I've always been good at denial, gifted at convincing myself of the voracity of wild untruths, but as the cliche goes - I just knew. Fear, suspicion, worry. For thirteen weeks my life ceased. For two weeks my stomach twisted itself around a nausea that lasted all day long.
Most people have a choice. There are issues to be weighed and measured, opinions sought, all-nighters wracking over the decision. For me there was no choice. I can stand for ten minutes. I can sit upright for an hour. I am on eight different medications, the mildest of which still can not be taken during pregnancy. My disease made the choice for me: I could not bear a child, let alone raise one.
What hurts more must be the fact that if I were healthy I would have given birth. From there I don't know what I would have done, but I could have at least brought it into the world healthy and strong. I started planning that choice the day I started having sex, that way I could avoid agonizing over a the decision during a high-stress situation. One choice when I was 16, another choice when I was a working adult. Except that by the time I was an adult my body was breaking.
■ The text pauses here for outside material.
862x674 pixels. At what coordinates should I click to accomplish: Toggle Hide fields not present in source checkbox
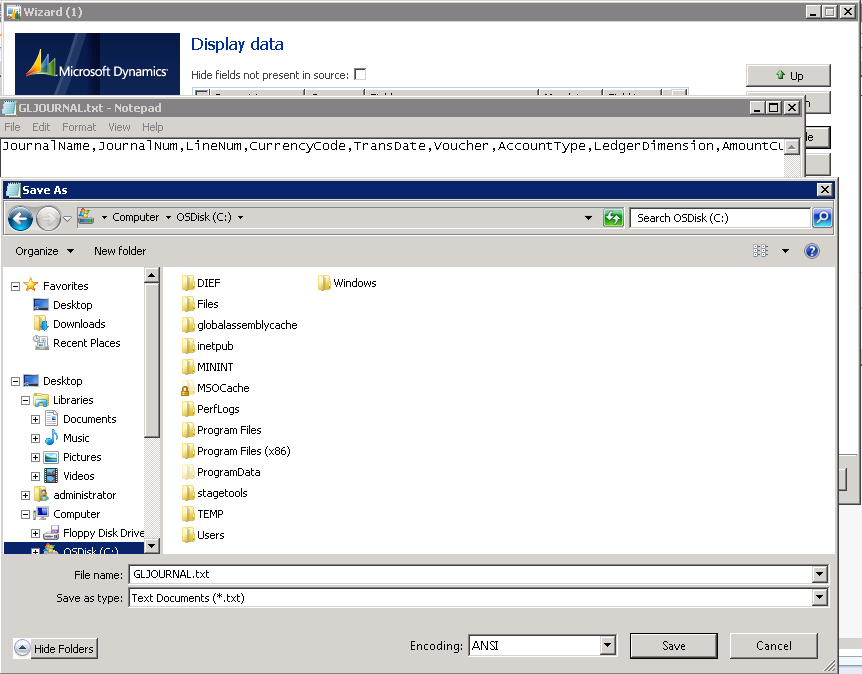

There were no more options. The dictates of my body sent a directive loud and clear: you will never bear children. Add to that my own fears: you will never raise children, you will never have a truly 'long-term' relationship, you will never be loved for yourself.
A year and half later I still think about that little poppy-seed of a child. Before they take it from you an ultra sound is given, to make sure you are pregnant and to see how far along you are. The nurse asks if I want to see. Can you imagine? Do I want to see the spark of life that I already love and already miss?
Yet now I wish I'd been brave enough to look, brave enough to ask for one of those printed out pictures - a speck of proof to look at and turn to when depressed. I know it would make my melancholy worse to have that blurry, blotchy, picture, but as it is there is nothing to hold on to, nothing to prove that at least a small part of my body functions normally.